We had been using the kylo data ingest template to read the data from our Oracle and DB2 databases and move it into HDFS and Hive.
The kylo data ingest template also provided some features to validate, profile and split the data based on validation rules. We also built some custom processors and added them to the template.
We recently migrated to NiFi 1.9.0 (CDF), and a lot of Kylo processors don't work there. We were able to make our custom processors work in 1.9.0 but the kylo nar files don't work. I don't know if any work around exists for that.
However given that the kylo project is dead, I don't want to depend on those kylo-nar files and processors, what I wanted to understand is how do I replicate that functionality using the standard processors available in NiFi.
Essentially are there processors that allow me to do the below:
1. Read data from database - I know QueryDatabaseTable. Any other? How do I make it parameterized so that I don't need to create one flow for one table.
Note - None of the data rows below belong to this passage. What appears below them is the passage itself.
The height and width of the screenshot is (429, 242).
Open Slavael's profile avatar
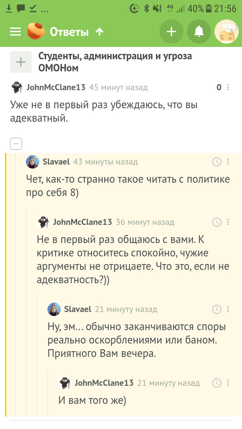pyautogui.click(x=32, y=162)
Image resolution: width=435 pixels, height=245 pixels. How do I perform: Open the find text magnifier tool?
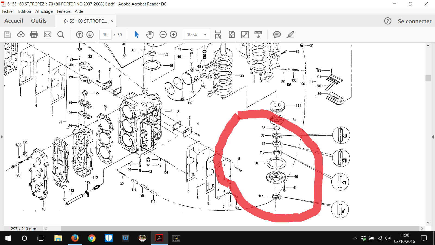tap(61, 35)
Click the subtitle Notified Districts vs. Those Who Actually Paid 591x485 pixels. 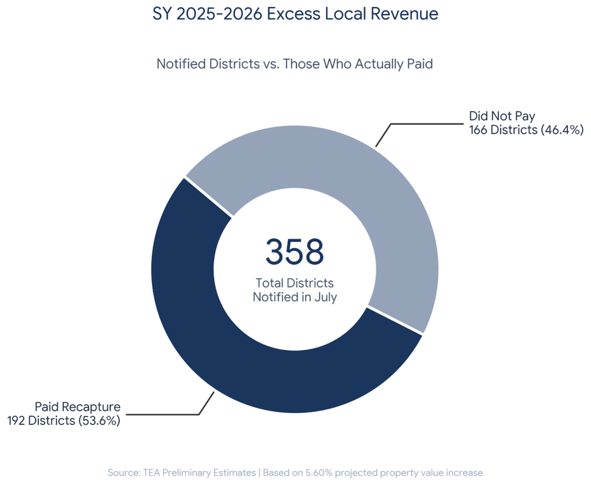click(x=294, y=64)
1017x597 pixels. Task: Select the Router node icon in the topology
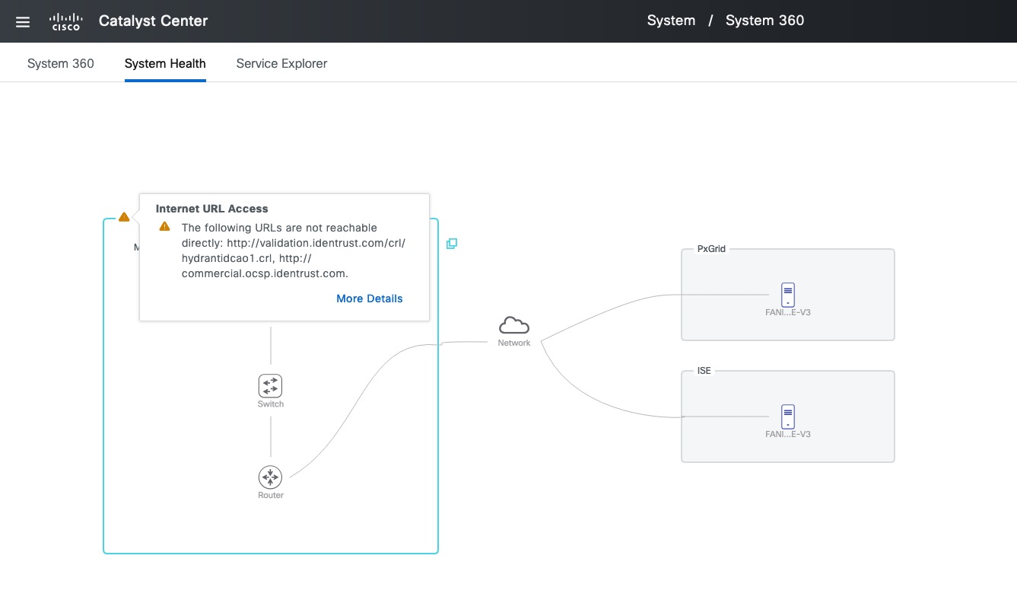(x=270, y=477)
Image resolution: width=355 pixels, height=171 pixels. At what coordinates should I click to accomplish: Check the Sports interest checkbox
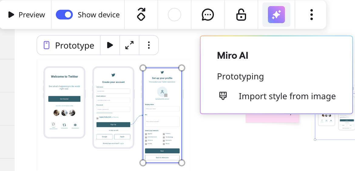[146, 134]
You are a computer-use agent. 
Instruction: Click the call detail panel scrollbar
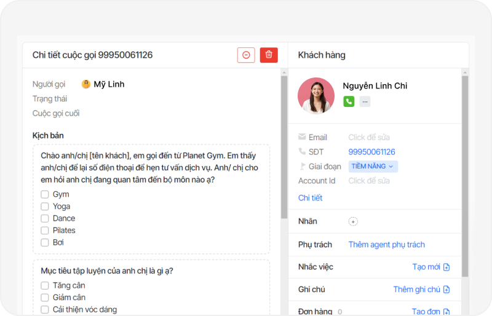point(284,148)
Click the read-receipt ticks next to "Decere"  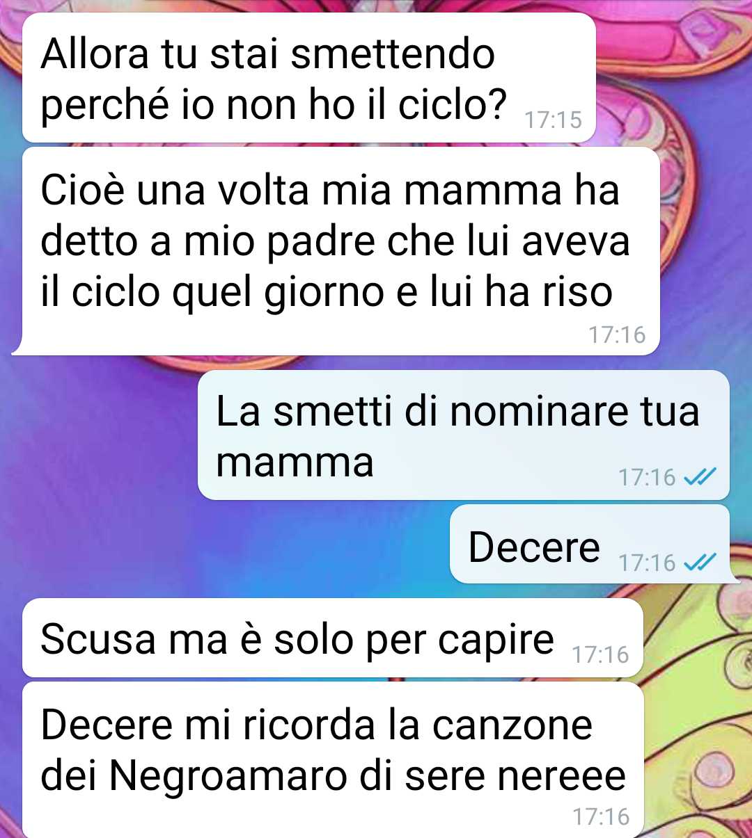tap(700, 562)
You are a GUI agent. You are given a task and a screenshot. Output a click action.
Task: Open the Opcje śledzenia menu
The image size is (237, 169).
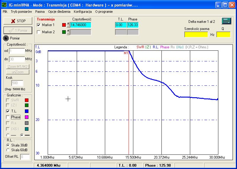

How can we pass the table name while running the job?
2. Partition and convert to avro- I know splitavro, but does it partition also, and how do I pass the partition parameters
3. Write data to HDFS and Hive- I know PutHDFS works for writing to HDFS, but should I use PutSQL for Hive by converting the avro in step 2 to SQL? Or is there a better option. Does this support upserts as well?
4. Apply validation rules to the data before being written into Hive. Like calling a custom spark job that will execute the validation rules and split the data. Any processor that can help achieve this?
I know a few users in this group had used kylo on top of NiFi. It will be great if some of you can provide your perspective as well.
Thanks in advance.